Nesse prédio, a socialização entre os moradores, em sua maioria jovens e solteiros, se deu mais pelo WhatsApp do que pela interação nas áreas comuns. "Depois que entrei no grupo, vi que a galera combina festinhas nos apartamentos", diz Pires.

O publicitário alugou o espaço já com móveis e incluiu outros, como caixotes transformados em estantes. A varanda (sim, há unidades com varanda) virou espaço gourmet: ele colocou ali uma churrasqueira elétrica. "Fecho o vidro e o cheiro fica pra fora."

Para Camila Silveira, 27, consultora de imagem, o desafio foi guardar sapatos e bolsas. A saída foi transformar parte do banheiro em closet. "Pra homem é mais fácil. Mulher tem mais coisas para guardar", diz ela.

Silveira mora em um studio de pé-direito duplo na Vila Olímpia, que ganhou um quarto e uma escada -a altura extra é uma situação encontrada nesse modelo de imóveis, assim cabe aos moradores fazer ou não a ampliação do espaço.

Os apartamentos do tipo também apostam em serviços compartilhados, como empréstimo de bicicletas, limpeza e arrumação contratados na recepção.
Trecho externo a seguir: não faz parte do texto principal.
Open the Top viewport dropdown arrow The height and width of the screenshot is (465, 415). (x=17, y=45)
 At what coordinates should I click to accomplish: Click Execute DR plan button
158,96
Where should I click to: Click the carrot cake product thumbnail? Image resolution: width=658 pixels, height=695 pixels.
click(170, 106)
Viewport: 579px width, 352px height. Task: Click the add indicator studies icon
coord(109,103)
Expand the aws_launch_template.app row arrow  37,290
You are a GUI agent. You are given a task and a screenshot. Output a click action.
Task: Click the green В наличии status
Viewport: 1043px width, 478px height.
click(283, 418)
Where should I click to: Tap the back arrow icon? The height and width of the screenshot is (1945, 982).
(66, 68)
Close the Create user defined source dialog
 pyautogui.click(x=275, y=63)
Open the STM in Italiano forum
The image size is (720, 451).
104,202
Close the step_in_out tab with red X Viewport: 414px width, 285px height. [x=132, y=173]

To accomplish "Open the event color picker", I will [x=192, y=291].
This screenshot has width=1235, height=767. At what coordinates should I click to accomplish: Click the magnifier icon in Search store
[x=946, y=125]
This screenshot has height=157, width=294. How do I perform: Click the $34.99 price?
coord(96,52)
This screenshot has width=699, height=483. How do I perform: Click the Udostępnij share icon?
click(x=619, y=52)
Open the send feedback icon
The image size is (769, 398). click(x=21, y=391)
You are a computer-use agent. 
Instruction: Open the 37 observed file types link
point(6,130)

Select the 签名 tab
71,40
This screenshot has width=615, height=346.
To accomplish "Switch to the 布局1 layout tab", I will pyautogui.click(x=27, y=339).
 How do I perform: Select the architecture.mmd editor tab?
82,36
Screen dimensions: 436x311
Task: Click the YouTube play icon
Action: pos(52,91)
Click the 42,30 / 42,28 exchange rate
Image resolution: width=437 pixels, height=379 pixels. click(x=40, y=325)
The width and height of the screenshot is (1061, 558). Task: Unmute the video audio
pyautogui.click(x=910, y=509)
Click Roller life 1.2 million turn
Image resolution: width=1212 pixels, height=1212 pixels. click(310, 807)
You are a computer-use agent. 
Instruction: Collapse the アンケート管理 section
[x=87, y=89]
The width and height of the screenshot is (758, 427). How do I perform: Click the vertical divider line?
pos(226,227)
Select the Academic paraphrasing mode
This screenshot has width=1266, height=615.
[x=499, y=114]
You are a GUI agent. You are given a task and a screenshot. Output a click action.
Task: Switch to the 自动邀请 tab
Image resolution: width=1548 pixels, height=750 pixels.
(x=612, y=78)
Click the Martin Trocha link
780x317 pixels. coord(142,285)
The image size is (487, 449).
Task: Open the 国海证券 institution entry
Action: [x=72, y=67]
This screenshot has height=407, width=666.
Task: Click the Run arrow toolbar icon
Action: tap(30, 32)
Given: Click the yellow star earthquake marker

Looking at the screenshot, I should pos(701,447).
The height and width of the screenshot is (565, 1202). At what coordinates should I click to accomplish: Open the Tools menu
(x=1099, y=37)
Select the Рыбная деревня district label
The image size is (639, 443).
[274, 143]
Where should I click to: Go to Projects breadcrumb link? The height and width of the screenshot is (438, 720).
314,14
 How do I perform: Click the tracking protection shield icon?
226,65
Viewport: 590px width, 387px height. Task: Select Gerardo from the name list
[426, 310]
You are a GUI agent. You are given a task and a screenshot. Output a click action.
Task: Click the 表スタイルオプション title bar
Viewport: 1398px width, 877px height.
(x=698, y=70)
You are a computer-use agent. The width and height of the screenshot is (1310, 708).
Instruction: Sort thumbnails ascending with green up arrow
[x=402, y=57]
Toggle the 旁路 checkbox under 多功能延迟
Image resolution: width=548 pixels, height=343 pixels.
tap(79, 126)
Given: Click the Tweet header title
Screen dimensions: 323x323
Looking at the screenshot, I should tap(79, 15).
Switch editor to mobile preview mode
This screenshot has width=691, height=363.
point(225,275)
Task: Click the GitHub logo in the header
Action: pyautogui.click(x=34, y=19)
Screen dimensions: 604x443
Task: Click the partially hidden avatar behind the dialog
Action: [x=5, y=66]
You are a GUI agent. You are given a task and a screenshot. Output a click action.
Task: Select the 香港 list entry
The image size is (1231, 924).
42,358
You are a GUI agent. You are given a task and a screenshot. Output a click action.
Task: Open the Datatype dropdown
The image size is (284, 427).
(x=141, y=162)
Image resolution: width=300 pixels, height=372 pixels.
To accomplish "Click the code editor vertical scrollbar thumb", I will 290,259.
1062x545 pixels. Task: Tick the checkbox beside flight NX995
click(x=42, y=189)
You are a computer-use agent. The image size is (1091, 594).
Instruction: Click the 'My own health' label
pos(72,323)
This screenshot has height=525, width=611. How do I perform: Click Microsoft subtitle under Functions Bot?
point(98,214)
"Estamos testando um aplicativo para que vizinhos emprestem carros entre si", conta Alexandre Frankel, CEO da Vitacon, que já construiu 5.500 apartamentos studio na capital e tem outros 150 em obras.

"Começamos com 43 metros quadrados e fomos baixando. Buscamos soluções para cada fase da vida, o que transcende a questão do tamanho", continua Frankel. "O studio é pensado para uma pessoa, ou para dois que se amem muito", brinca.

Luciano Margotto, professor de arquitetura do Mackenzie, acredita que os apartamentos pequenos deverão ser mais uma opção no mercado, mas não a regra. "As pessoas [que compram studios] saberiam morar em apartamentos maiores se eles fossem mais acessíveis, assim como sabemos comer bem quando temos condição", compara.

A diminuição das residências tem como principal razão o preço. Casas menores atraem mais compradores por custarem menos.

"Nos últimos anos, tivemos aumento da classe média, financiamento acessível e muita gente chegando ao mercado de trabalho. Isso levou o setor a dar mais atenção aos apartamentos na faixa de R$ 200 mil", analisa Celso Petrucci, economista-chefe do Secovi.

Outra razão é o aumento do número de pessoas que vivem sozinhas. Dados do IBGE (Fundação Instituto Brasileiro de Geografia e Estatística) mostram que entre 2005 e 2015 subiu de 9,8% para 14,9% o número de casas com um morador na Grande São Paulo.

A longo prazo, o fato de mais pessoas morarem perto do trabalho pode ajudar a reduzir o trânsito, pois haveria menos deslocamentos a serem feitos. "Fizemos uma pesquisa que mostrou que 70% das pessoas que moram nos studios não pensam em ter carro", diz Antonio Setin.

Para as construtoras, há espaço para projetos ainda menores. O menor lançamento da Vitacon, no Bom Retiro, no centro, feito em 2015, tem 14 metros quadrados de área, quase o tamanho de duas Kombis, -e custava R$ 89 mil na planta.


Os moradores entrevistados pela sãopaulo, por sua vez, encaram os studios como uma fase: viverão ali enquanto estiverem sozinhos. No futuro, ao namorarem ou casarem, precisarão de mais do que um minilar.